Each line in the listing is to be restated exactly.

DATA TO USE:
• • • • • • •

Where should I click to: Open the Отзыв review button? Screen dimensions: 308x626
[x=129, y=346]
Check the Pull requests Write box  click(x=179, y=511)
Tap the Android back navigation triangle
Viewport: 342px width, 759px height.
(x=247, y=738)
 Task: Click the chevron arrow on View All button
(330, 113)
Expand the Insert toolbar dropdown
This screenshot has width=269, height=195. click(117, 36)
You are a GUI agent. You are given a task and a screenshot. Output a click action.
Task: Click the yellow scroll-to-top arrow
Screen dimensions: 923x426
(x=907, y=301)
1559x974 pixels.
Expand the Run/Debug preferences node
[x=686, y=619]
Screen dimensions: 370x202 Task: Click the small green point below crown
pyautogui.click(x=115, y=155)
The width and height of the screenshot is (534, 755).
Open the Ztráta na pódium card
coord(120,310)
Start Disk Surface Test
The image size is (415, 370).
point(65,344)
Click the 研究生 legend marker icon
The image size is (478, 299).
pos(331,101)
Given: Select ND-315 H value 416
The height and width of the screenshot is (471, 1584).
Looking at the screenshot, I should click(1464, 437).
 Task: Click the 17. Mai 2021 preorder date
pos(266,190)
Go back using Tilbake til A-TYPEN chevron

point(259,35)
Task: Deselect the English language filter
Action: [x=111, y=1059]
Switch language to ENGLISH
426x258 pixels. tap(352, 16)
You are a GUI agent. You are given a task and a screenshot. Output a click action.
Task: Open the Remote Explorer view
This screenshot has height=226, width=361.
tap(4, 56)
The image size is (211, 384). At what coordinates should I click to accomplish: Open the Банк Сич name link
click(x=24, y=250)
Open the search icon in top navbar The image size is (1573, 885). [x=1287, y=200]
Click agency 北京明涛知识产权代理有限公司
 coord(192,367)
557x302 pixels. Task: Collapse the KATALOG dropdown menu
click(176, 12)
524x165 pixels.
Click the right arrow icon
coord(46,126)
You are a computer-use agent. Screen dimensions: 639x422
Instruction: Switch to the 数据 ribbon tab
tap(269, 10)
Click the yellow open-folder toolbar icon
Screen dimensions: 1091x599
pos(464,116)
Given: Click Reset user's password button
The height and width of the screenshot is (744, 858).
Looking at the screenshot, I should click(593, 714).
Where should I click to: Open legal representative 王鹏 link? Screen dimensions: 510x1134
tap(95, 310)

• • • • • • •

ANSWER TO THIS PROBLEM:
Where should I click to: Open the Отзыв review button? Screen dimensions: 308x626
[x=129, y=346]
Check the Pull requests Write box  click(x=179, y=511)
Tap the Android back navigation triangle
Viewport: 342px width, 759px height.
(x=247, y=738)
 Task: Click the chevron arrow on View All button
(330, 113)
Expand the Insert toolbar dropdown
This screenshot has width=269, height=195. click(117, 36)
You are a GUI agent. You are given a task and a screenshot. Output a click action.
Task: Click the yellow scroll-to-top arrow
Screen dimensions: 923x426
(x=907, y=301)
1559x974 pixels.
Expand the Run/Debug preferences node
[x=686, y=619]
Screen dimensions: 370x202 Task: Click the small green point below crown
pyautogui.click(x=115, y=155)
The width and height of the screenshot is (534, 755).
Open the Ztráta na pódium card
coord(120,310)
Start Disk Surface Test
The image size is (415, 370).
point(65,344)
Click the 研究生 legend marker icon
The image size is (478, 299).
pos(331,101)
Given: Select ND-315 H value 416
The height and width of the screenshot is (471, 1584).
Looking at the screenshot, I should click(1464, 437).
 Task: Click the 17. Mai 2021 preorder date
pos(266,190)
Go back using Tilbake til A-TYPEN chevron

point(259,35)
Task: Deselect the English language filter
Action: [x=111, y=1059]
Switch language to ENGLISH
426x258 pixels. tap(352, 16)
You are a GUI agent. You are given a task and a screenshot. Output a click action.
Task: Open the Remote Explorer view
This screenshot has height=226, width=361.
tap(4, 56)
The image size is (211, 384). At what coordinates should I click to accomplish: Open the Банк Сич name link
click(x=24, y=250)
Open the search icon in top navbar The image size is (1573, 885). [x=1287, y=200]
Click agency 北京明涛知识产权代理有限公司
 coord(192,367)
557x302 pixels. Task: Collapse the KATALOG dropdown menu
click(176, 12)
524x165 pixels.
Click the right arrow icon
coord(46,126)
You are a computer-use agent. Screen dimensions: 639x422
Instruction: Switch to the 数据 ribbon tab
tap(269, 10)
Click the yellow open-folder toolbar icon
Screen dimensions: 1091x599
pos(464,116)
Given: Click Reset user's password button
The height and width of the screenshot is (744, 858).
Looking at the screenshot, I should click(593, 714).
Where should I click to: Open legal representative 王鹏 link? Screen dimensions: 510x1134
tap(95, 310)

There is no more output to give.